- Monthly Unique Viewers ~800K
- Monthly YouTube Views ~1.2M
- Avg Video Watch Time ~8min
- Teslas referred > 200
- CO2 Saved > 3,000,000 lb
- Gallons of Gasoline Saved >300K
- CNBC – YouTube star referred over $10 million in Tesla sales to get a free car
- CNBC – A YouTube star raised $9,000 to buy Elon Musk a couch—here’s how Musk responded
- Ellen DeGeneres Show – Ellen Wants to Go Fund the Gorillas
- The Next Web – Tesla Model 3 Cost Calculator
- NBC Bay Area – YouTuber Raises Money for Elon Musk’s Couch, Donates to Charity
- BuzzFeed – Those Elon Musk Fans Who Crowdfunded To Buy Him A Couch Just Delivered It
- USA Today – Your fancy new car steers and brakes for you; so why keep your hands on the wheel?
- Forbes – Tesla Model 3: Average Price Will Be How High?
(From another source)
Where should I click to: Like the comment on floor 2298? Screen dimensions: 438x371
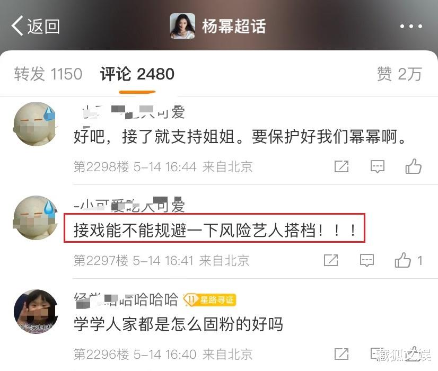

New Data Is Telling
- Business Insider – This is the ‘couch’ Elon Musk sleeps on when he works late at Tesla, and the Internet is aghast
- Teslarati – Tesla YouTuber wins free Next Gen Roadster after referring $5M in sales
My purpose is to tell stories that help people make better decisions for themselves and for the planet so that future generations can live to their full potential.
I use my background in data analytics to comb through the raw information about products that can benefit you financially and benefit the planet
I publish videos on YouTube about sustainable tech
My passion for using data to make sense of the world started when I was working at MCI in the late 90’s in Phoenix Arizona. My first role in tech was as an intern on the help desk of a call center with around 1,500 people. At the time this was as high-tech as companies got.
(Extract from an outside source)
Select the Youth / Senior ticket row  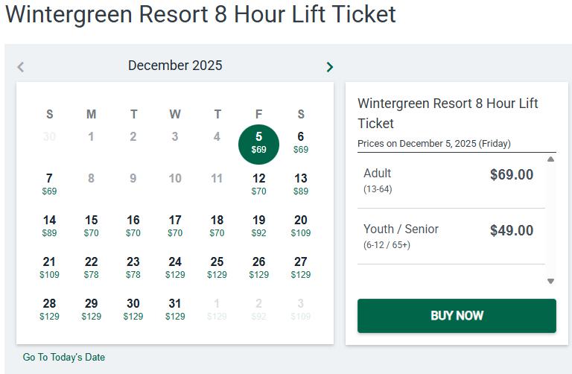point(451,236)
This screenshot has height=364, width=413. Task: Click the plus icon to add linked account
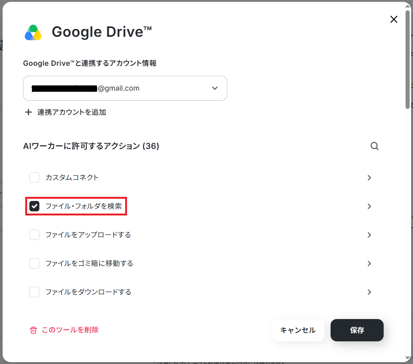point(28,112)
Being an intern I did every odd job the rest of the team didn’t want to do, and as a result, I learned a little bit about every aspect of the tech world at the time. This is where I found myself gravitating towards working with data to help teams make better decisions.
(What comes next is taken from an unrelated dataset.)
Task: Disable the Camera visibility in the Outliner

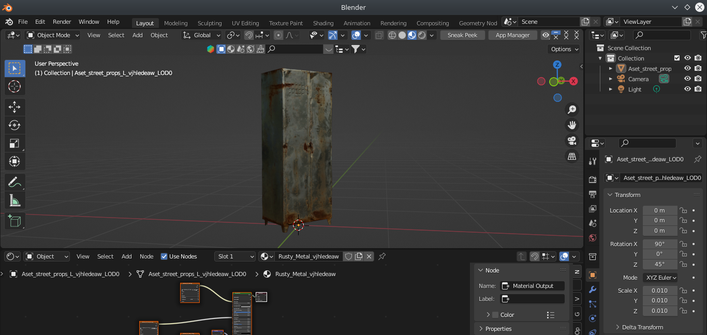Action: click(687, 79)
With the highly advanced Visual Basic for Applications (VBA) programming language and Microsoft Office 97 my team and I built real-time analytics platforms from old dumb terminals and Unix based systems. To be successful in the early days of tech required a hacker mindset. That is, out-of-the-box thinking and a “get it done” attitude. This hacker mindset and love for data set the stage for the next 18 years of my professional career.
After MCI was bought by Verizon and closed all the call centers, including mine, I bounced around in various development roles and became a contractor focused on database development. At 25 years old I was ready to move to San Diego while working remotely for an online learning company in Scottsdale Arizona. This didn’t go as planned…
Our company was bought by our largest competitor and they denied my move. So I did it anyway. I packed up my car and moved to San Diego without a job in sight. I knew that in life I wouldn’t get another shot like this so I better take it.
After a few months of settling in I started back up as a database developer consultant. This was a fun time and eventually landed me a gig at Facebook in 2012.
At Facebook, I designed and implemented a new architecture for one of their primary data analytics platforms, Tableau. I spend three months on-site doing the migration and training users then about a year remote doing support whenever they had issues.
A couple years later I found myself as the Chief Data Officer for an online learning startup named Pluralsight. I started at the company with around 50 employees and had free reign to build out the core data organization and help the company learn to use data for their decision making. We opened an office in San Diego that at it’s peak was home to more than 30 developers and data professionals. I was living the dream.
While working at Pluralsight I had my first son. At this time my priorities changed and I knew that the long hours and stress were going to make it hard to be a good father, something I didn’t have growing up. And like all parents, I wanted to give my new son what I didn’t have.
Soon after he was born, I started to look for other avenues to generate income that gave me more flexibility in my schedule so I could spend more time with him. I had already been producing data science training videos on our platform at Pluralsight so I had some residual income built up. In April of 2016, I took the leap and decided to quit my full-time job and dedicate all my time to authoring online courses and doing YouTube teaser videos for my online courses.
This was a scary moment.
As I started making more online content, I honed in on YouTube as it seemed to be a great avenue to build an audience and thus a sustainable business. This is how I ended up using my data science skills on Tesla data.
I started my Tesla journey in January of 2016 when I bought a used Model S. Almost a year later my wife asked me how much money we had saved over the past year. So I put my data geek hat on and did some analysis. As it turned out, we pay a ton for electricity here in SoCal, so it ended up only being about 40% cheaper which for us is about $30/mo.
This video landed well on YouTube getting over 500K views in less than two months. Since then I’ve realized that the Tesla community is a passionate group of intelligent people that love the detailed analysis of the facts behind the company and their products. This is why I decided to focus my YouTube channel solely on Tesla and other companies like them that are changing our world for the better.
To this day that is my focus, to help share the story of companies helping make the world more sustainable by focusing on the data first and seeing what they have to say.